Why We Open Source

Our philosophy on open source and the story behind open-xtract.

We believe the best infrastructure software should be open. That's why we built open-xtract and released it for anyone to use.

The Problem

Unstructured documents are everywhere in enterprise. PDFs, invoices, contracts, reports — all containing critical data locked inside formats that resist extraction.

Existing solutions fall into two camps:

  • Template-based extractors that break the moment a document layout changes
  • Black-box APIs that offer no transparency into how decisions are made

Neither is acceptable when you need reliable, auditable data extraction at scale.

Our Approach

open-xtract takes a different path.

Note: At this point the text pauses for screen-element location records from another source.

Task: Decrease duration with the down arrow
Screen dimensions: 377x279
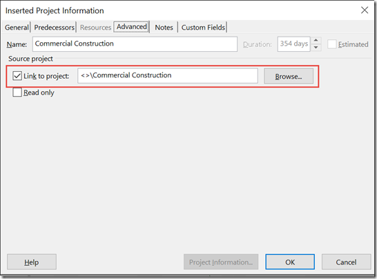Action: click(x=316, y=48)
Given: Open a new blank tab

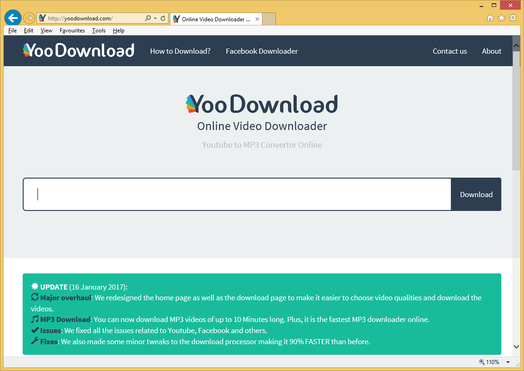Looking at the screenshot, I should [269, 19].
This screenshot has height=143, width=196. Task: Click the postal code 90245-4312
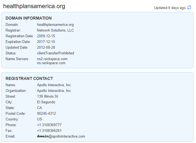tap(47, 114)
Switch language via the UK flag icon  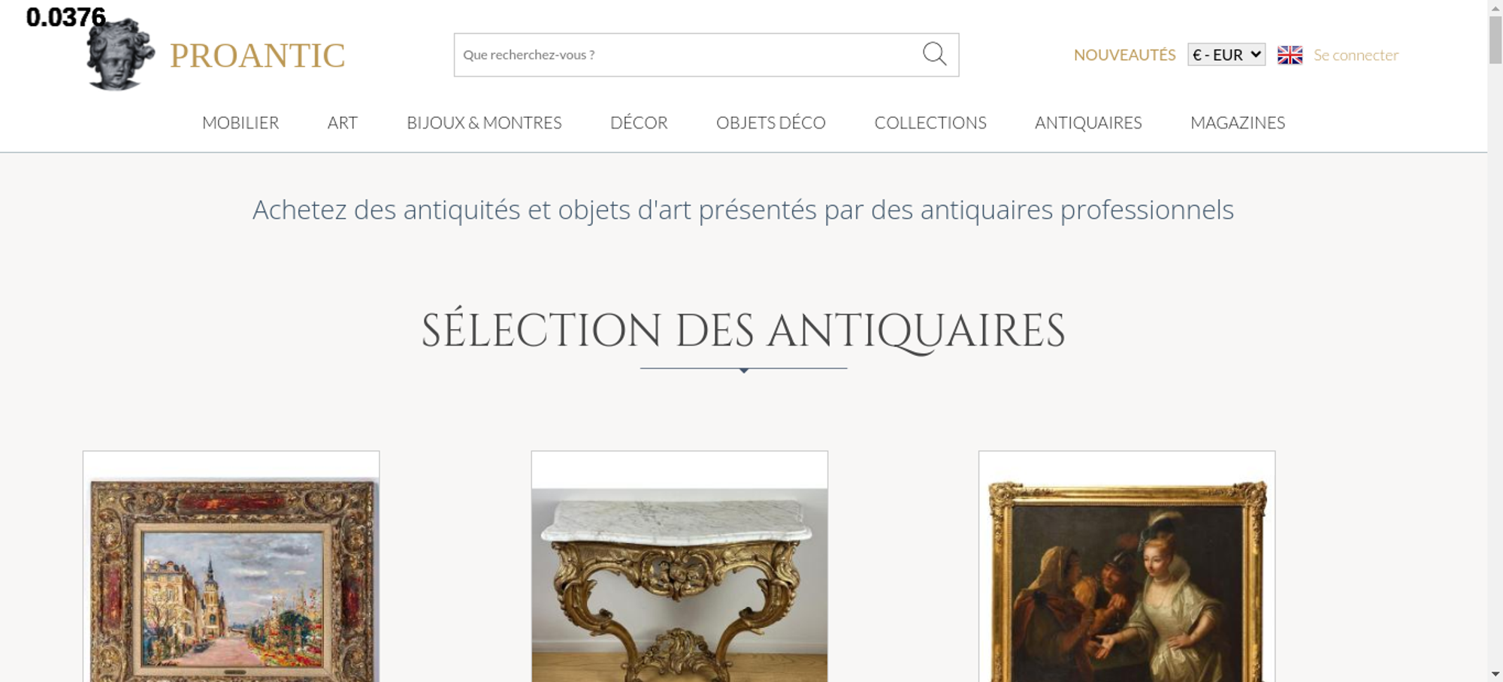click(1290, 55)
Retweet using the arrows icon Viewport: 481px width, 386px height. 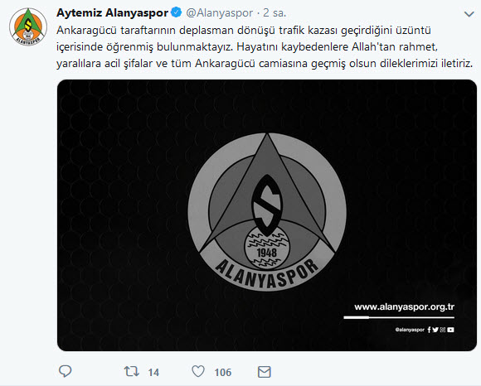[x=132, y=372]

It uses structured extraction powered by language models, giving you:

  • Schema-driven extraction — define what you want, get exactly that
  • Transparent processing — every extraction decision can be traced and verified
  • Local execution — your documents never leave your infrastructure
uv add open-xtract

Getting started is intentionally simple. Define a schema, point it at a document, and get structured data back.

Open Source as a Foundation

For us, open source isn't charity — it's strategy. When developers can inspect, modify, and extend the tools they depend on, everyone builds better software.

We use open-xtract ourselves in client projects. The feedback loop between real-world usage and open development makes the tool better for everyone.